For many home cooks, meat takes the biggest bite out of the food budget. There are plenty of cheap cuts, though. Some require a little extra care to tenderize them (or acceptance of the fact that their extra fat is what makes them delicious as well as affordable), but all will reward you with big flavor while saving you money. Here are five cheap cuts we love.
Lamb shoulder chops
Lamb’s wonderfully rich flavor is often matched by its price tag. Not these guys. Lamb shoulder chops (like the one pictured above) deliver as much or more lamby goodness as pricier (and tinier) lamb rib or loin chops. And their sometimes chewy texture can be tenderized quickly with a citrus marinade or dry brining. They also respond well to braising.
You know those amazingly juicy $15 hamburgers we all love? One reason we love them is that they’re full of fat. Probably more fat, in fact, than the 15 to 20 percent of fat in ground chuck, the cheapest ground beef at the supermarket. So (on occasion, anyway) skip the ground sirloin or bison or turkey and enjoy an honest, juice-down-your-chin, extra-cash-in-your-pocket burger. And cook it medium rare to medium, or why bother?
Is there anyone anywhere who doesn’t have fond memories of pot roast or beef stew? Chuck roast, the preferred meat for both these hearty meals, comes from the cow’s shoulder. These hardworking muscles contain long fibers and connective tissue, giving the meat the potential for toughness.
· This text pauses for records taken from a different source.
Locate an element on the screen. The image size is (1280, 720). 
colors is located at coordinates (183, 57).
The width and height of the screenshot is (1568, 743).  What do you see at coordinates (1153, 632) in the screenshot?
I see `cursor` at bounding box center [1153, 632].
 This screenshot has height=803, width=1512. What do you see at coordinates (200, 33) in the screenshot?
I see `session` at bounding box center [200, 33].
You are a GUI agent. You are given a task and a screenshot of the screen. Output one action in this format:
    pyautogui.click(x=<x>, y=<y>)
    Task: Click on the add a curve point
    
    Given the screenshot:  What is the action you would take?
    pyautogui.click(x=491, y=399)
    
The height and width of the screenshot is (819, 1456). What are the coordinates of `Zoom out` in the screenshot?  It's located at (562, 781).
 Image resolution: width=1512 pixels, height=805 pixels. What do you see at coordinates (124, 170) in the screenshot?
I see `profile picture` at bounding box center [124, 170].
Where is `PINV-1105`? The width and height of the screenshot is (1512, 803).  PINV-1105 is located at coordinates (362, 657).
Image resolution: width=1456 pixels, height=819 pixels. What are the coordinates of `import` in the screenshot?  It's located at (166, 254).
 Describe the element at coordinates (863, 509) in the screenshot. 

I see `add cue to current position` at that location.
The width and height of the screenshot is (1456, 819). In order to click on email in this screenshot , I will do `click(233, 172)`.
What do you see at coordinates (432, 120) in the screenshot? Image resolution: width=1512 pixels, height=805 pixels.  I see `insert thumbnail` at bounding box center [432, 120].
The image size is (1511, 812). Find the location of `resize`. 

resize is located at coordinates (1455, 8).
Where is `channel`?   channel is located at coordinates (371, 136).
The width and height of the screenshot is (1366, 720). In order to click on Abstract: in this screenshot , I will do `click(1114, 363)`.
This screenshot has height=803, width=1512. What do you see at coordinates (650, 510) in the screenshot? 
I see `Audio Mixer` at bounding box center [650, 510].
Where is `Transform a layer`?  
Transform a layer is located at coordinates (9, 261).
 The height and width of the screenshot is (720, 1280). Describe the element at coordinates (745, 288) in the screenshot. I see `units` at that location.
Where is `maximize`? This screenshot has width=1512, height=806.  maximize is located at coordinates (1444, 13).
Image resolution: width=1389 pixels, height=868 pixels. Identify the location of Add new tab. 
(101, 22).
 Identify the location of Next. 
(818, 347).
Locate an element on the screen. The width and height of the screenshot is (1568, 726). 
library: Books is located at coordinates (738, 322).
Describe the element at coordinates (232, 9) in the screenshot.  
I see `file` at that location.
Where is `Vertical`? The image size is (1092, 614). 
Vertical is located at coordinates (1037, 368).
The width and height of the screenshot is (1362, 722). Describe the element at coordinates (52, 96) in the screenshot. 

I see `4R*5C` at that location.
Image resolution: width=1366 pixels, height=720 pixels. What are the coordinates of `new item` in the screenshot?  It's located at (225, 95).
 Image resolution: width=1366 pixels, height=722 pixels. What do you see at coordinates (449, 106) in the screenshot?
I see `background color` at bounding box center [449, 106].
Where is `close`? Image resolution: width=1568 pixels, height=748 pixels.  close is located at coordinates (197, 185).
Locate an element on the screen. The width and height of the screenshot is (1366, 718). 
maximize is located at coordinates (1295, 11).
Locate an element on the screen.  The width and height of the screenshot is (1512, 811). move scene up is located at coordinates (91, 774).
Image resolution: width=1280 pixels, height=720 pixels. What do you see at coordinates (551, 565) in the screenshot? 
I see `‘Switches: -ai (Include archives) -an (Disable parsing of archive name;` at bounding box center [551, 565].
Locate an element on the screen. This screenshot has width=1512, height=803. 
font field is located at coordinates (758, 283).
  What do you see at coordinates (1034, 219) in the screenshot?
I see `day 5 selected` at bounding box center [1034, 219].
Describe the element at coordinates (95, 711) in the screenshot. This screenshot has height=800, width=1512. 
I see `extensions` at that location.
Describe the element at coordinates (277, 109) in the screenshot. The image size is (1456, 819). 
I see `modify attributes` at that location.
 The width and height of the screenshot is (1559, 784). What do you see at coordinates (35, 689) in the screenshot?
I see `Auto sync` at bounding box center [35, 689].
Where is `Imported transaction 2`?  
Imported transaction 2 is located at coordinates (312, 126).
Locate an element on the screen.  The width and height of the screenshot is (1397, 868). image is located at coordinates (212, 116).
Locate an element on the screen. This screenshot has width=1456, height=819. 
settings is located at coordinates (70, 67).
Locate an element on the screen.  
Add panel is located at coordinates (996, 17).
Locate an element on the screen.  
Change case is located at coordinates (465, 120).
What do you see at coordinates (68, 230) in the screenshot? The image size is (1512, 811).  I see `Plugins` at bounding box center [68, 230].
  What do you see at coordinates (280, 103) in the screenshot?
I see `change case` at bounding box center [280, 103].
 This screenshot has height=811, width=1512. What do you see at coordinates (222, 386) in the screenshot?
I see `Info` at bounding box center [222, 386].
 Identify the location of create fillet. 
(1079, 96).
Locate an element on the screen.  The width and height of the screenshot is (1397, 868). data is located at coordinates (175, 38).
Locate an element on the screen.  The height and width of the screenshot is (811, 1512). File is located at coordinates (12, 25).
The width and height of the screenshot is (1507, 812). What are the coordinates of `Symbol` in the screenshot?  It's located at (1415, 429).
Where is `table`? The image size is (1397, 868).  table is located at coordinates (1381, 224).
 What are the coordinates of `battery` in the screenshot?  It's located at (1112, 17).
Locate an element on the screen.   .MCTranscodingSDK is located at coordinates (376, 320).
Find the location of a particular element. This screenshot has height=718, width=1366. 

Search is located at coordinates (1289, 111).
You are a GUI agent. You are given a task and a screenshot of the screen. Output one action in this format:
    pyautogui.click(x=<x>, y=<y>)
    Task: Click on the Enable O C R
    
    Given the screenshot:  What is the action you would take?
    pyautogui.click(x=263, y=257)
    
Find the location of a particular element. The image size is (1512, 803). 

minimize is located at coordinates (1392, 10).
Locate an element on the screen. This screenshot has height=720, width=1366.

Long, low-temperature cooking in braising juices tenderizes this inexpensive cut and enhances its satisfying, beefy flavor. And it may not always become fork tender, but when it tastes this good, do you really care? A favorite pot roast recipe of mine is the Provençal dish, Layered Pot Roast with Anchovies, Capers and Garlic.
Flank steak comes from the cow’s abdominal muscles and has long, hardworking fibers. Far more flavorful than more tender filet mignon or strip steaks, it is perfect for marinating and then quickly grilling. You can also pan sear it, but don’t overcook it. More than medium rare and you’ll toughen it up and dry it out. Slicing it thinly across the grain overcomes the stringy fiber problem. This Grilled Moroccan Flank Steak makes delicious use of this inexpensive cut.
The most economical cut of chicken is often no cut at all. Sometimes bone-in thighs or drumsticks may be a little less per pound, but a whole chicken can provide a number of meals – and more flexibility. Cutting up a chicken is really quite easy and yields various pieces for a few dishes. You can also roast an entire chicken and eat part of it as a meal, then use the leftover cold chicken for sandwiches, salads, or just out-of-the-fridge, eat-over-the-sink midnight snacks. And be sure to save the carcass to flavor a soup. If you’re not in the mood to cook, a store bought rotisserie chicken can provide the same multiple meals economically.
And some formerly cheap cuts that aren’t anymore. Oxtails, short ribs, and chicken wings are among the “leftover” cuts that used to be practically given away. They were often bought by thrifty home cooks to flavor soups or stretch food budgets. But between current nose-to-tail cooking trends and the elevation of chicken wings to bar food gold, they can be as pricey as steaks. The good news is that, whatever they cost, they’re still great to cook with.